COVID-19 may be more than just a detriment to your health – it may also reduce your chances of having children in the future. According to a review published in the journal Reproduction, infection from SARS-CoV-2 may potentially result in a drastic reduction of fertility in males through inflammation and destruction of the testes.
The review covers a broad range of recently-published studies into the reproductive impacts of COVID-19 infection, postulating on the potential mechanisms behind the ability of COVID-19 to affect fertility. Previous research has highlighted that COVID-19 may result in reductions in fertility in both males and females, but the underlying causes and interactions have not been understood yet.

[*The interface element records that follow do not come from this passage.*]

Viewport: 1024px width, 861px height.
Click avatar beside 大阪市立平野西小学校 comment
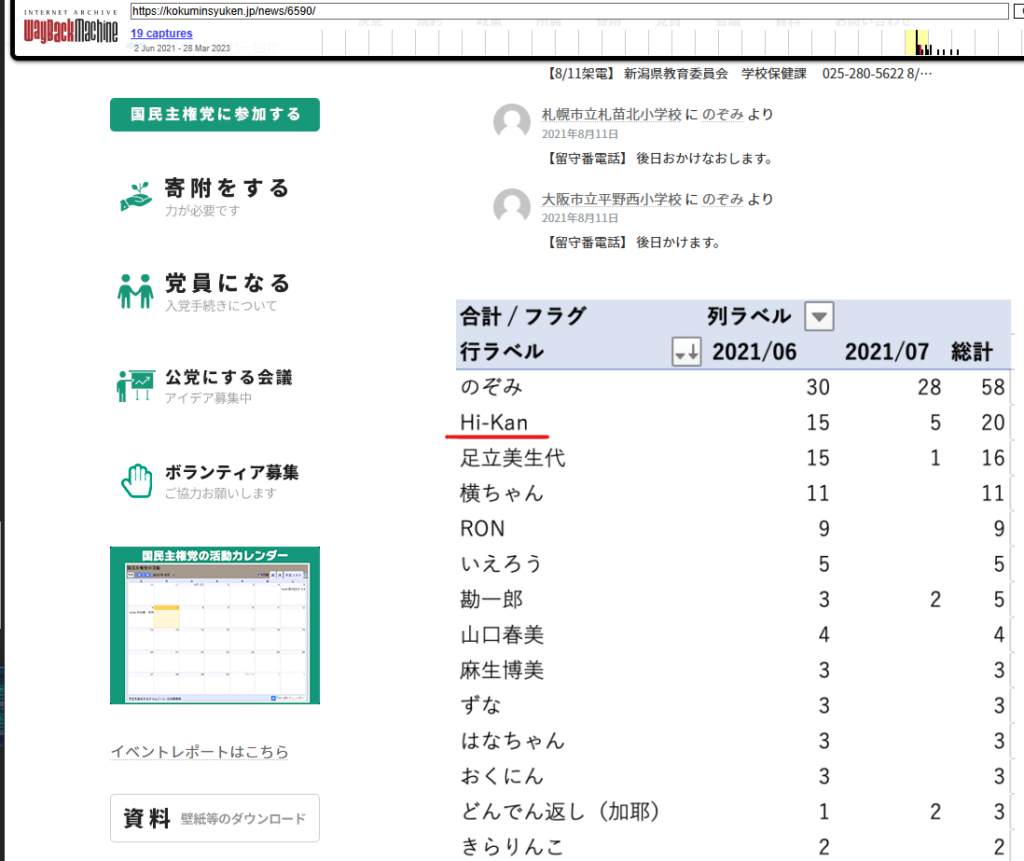pos(512,206)
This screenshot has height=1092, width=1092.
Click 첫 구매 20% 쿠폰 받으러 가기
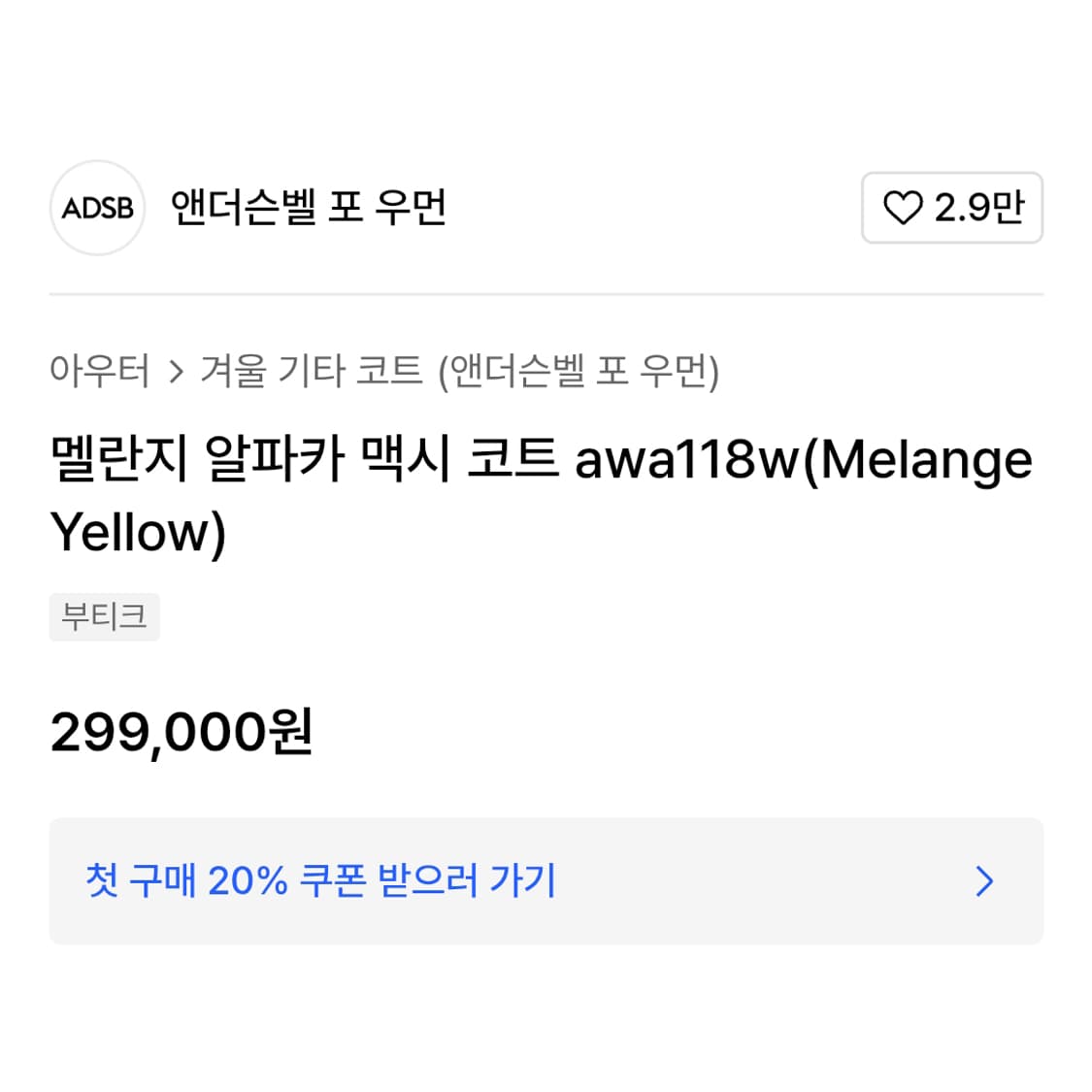320,881
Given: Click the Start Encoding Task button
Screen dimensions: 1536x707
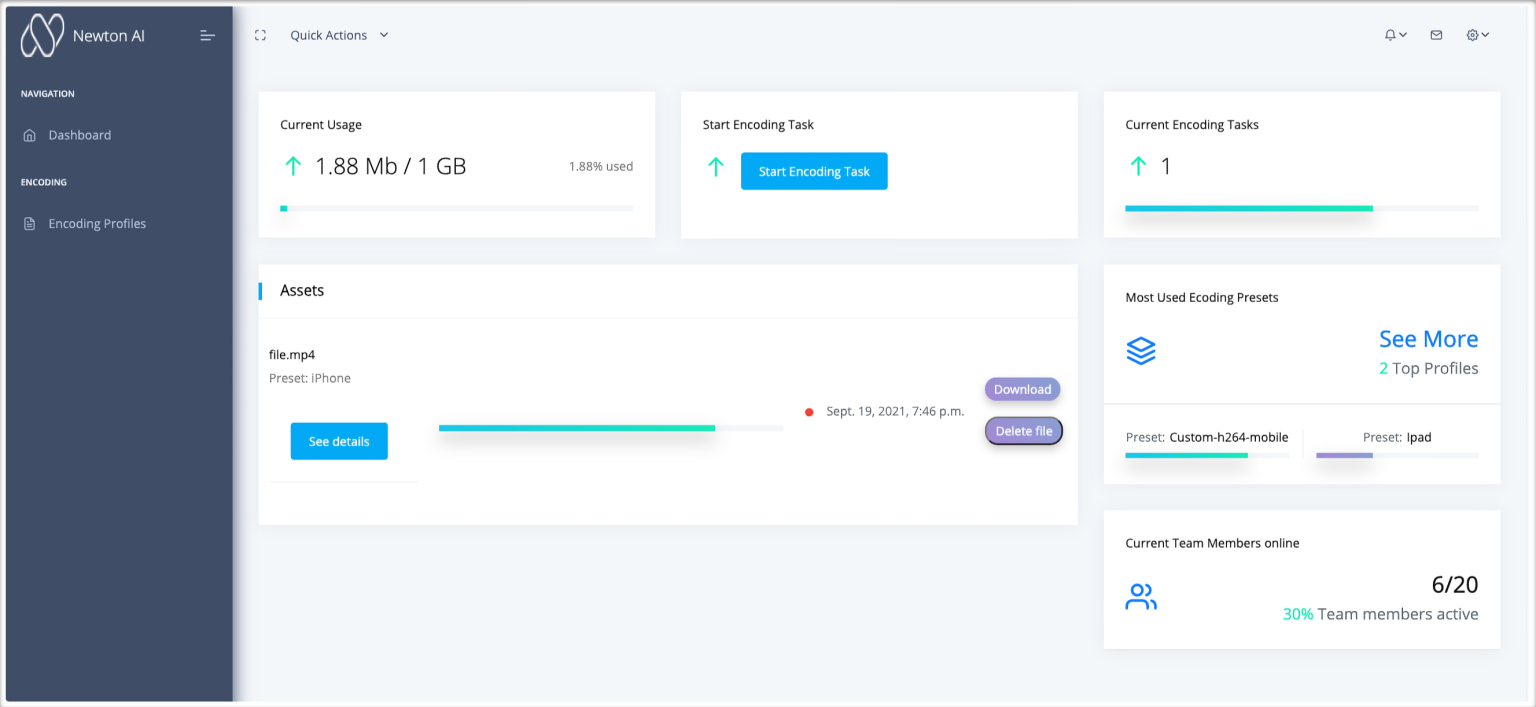Looking at the screenshot, I should [x=814, y=171].
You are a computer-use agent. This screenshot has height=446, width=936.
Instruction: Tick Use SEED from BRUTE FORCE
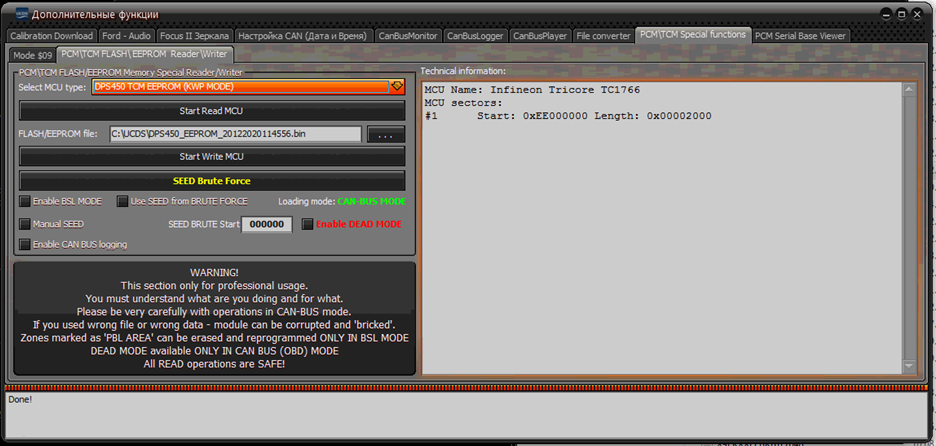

Early theories revolved around a potential ability of SARS-CoV-2 particles to enter the genital tract of males, similar to the mumps virus. Some viruses directly attack the male testes within the first few days of infection, destroying the supportive tissue (parenchyma) and decreasing sperm production. However, the authors state that this mechanism is unlikely in COVID-19 infection. Studies on SARS-CoV-1 – which was involved in a breakout in 2003 and shares distinct similarities with the current strain of coronavirus – indicated that it was not regularly found in the testes, nor have recent studies on SARS-CoV-2 found any virus particles in that region either (except for patients with high viral load).
Much for the same reason, neither does the evidence support the sexual transmission of SARS-CoV-2.
However, the research does suggest that infection can lead to severe inflammation of the testes, a condition called orchitis. Due to a lack of virus particles, but a distinct reduction in fertility in males, it is therefore likely that damage to the testes is a result of inflammation instead of direct damage from the virus.
Not all patients with COVID-19 will suffer orchitis and see an impact on fertility, though it does seem to be relatively common in patients with acute disease. In two studies cited, 50% and 92% of autopsied patients had hallmarks of orchitis, although another study only found it in 20% of their autopsies.
There may also be more causes of the drop in fertility, relating to sperm DNA fragmentation and disruption in how the brain communicates with the gonads via hormones, but all require further study to verify.
The review highlights important avenues to explore on the long-term impacts of COVID-19 on survivors, but for now, much further exploration is required to fully understand why fertility can be reduced in patients. It may be the case that COVID-19 will have significant impacts across multiple generations, and with examples of ‘long COVID’ continuing to emerge, it is no doubt the pandemic will have lasting effects on many of those that were – or will be – infected.